### Problem description:
Print the lines from the one containing "Where should I click to: Split" through the end of the listing below, exactly as written. Any pictures stay out.

### Dataset excerpts:
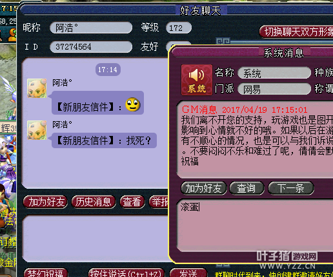Viewport: 333px width, 277px height.
Task: Click the 梦幻祝福 button
Action: pyautogui.click(x=45, y=272)
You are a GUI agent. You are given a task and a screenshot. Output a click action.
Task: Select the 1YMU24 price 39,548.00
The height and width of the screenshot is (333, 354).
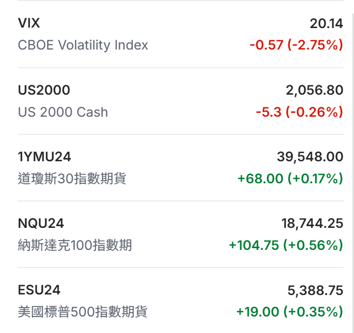310,156
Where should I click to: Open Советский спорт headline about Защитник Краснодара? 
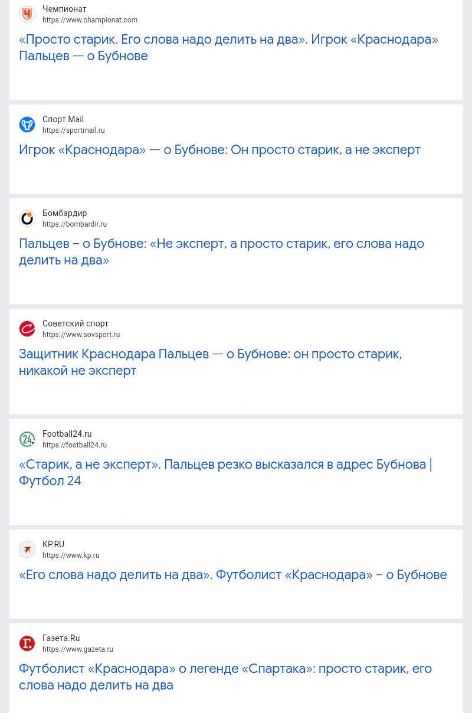[x=210, y=362]
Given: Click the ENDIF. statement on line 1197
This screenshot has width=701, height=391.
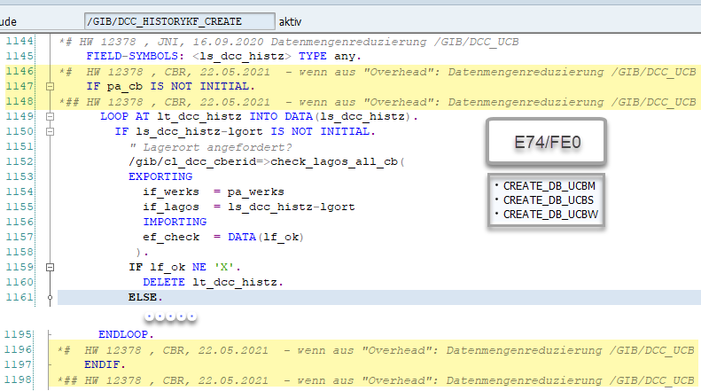Looking at the screenshot, I should pyautogui.click(x=105, y=364).
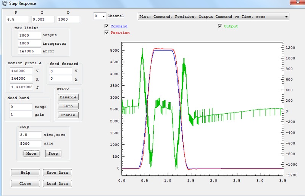Click the servo Zero button
Viewport: 305px width, 196px height.
coord(68,106)
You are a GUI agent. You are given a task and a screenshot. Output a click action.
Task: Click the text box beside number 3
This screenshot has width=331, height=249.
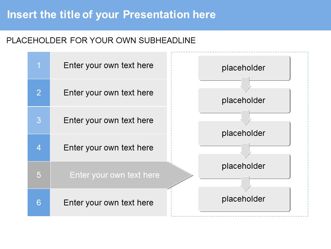(108, 120)
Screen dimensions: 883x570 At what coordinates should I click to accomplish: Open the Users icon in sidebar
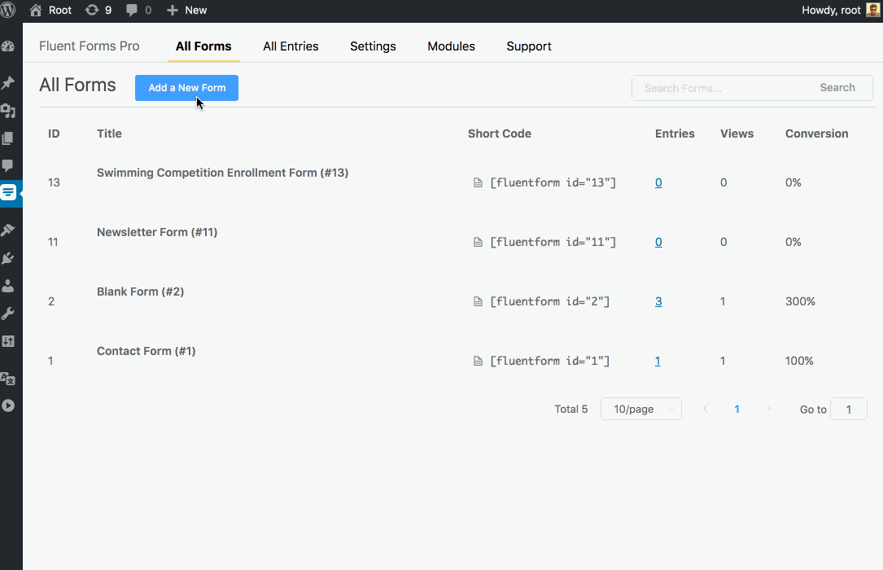8,286
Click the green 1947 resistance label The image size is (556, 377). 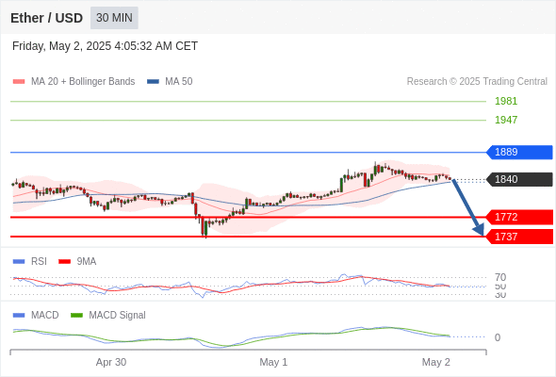tap(506, 120)
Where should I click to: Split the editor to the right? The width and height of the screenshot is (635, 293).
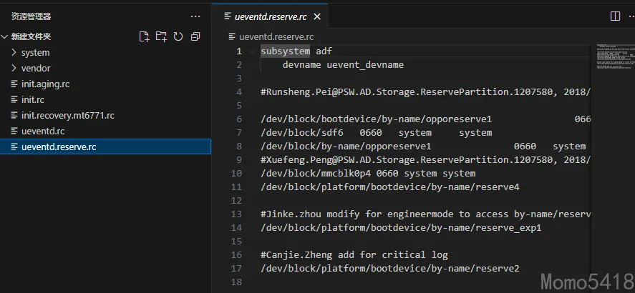pyautogui.click(x=615, y=16)
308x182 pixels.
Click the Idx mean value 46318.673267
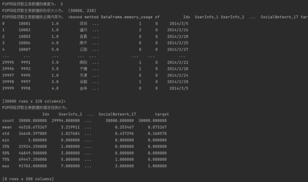[x=33, y=127]
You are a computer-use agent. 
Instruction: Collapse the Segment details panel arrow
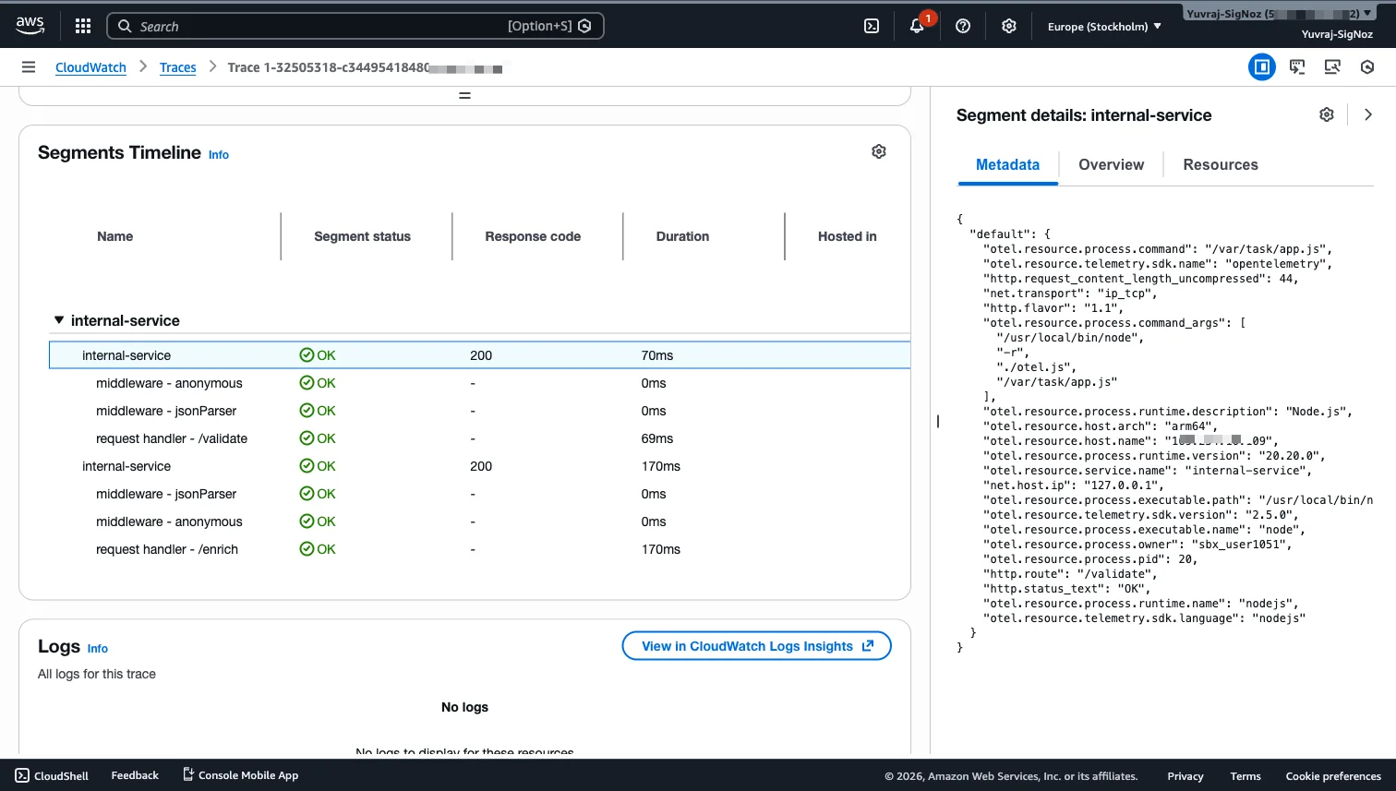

### Task response:
Where should I click to: Split the editor to the right? The width and height of the screenshot is (635, 293).
pyautogui.click(x=615, y=16)
308x182 pixels.
Click the Idx mean value 46318.673267
[x=33, y=127]
You are a computer-use agent. 
Instruction: Collapse the Segment details panel arrow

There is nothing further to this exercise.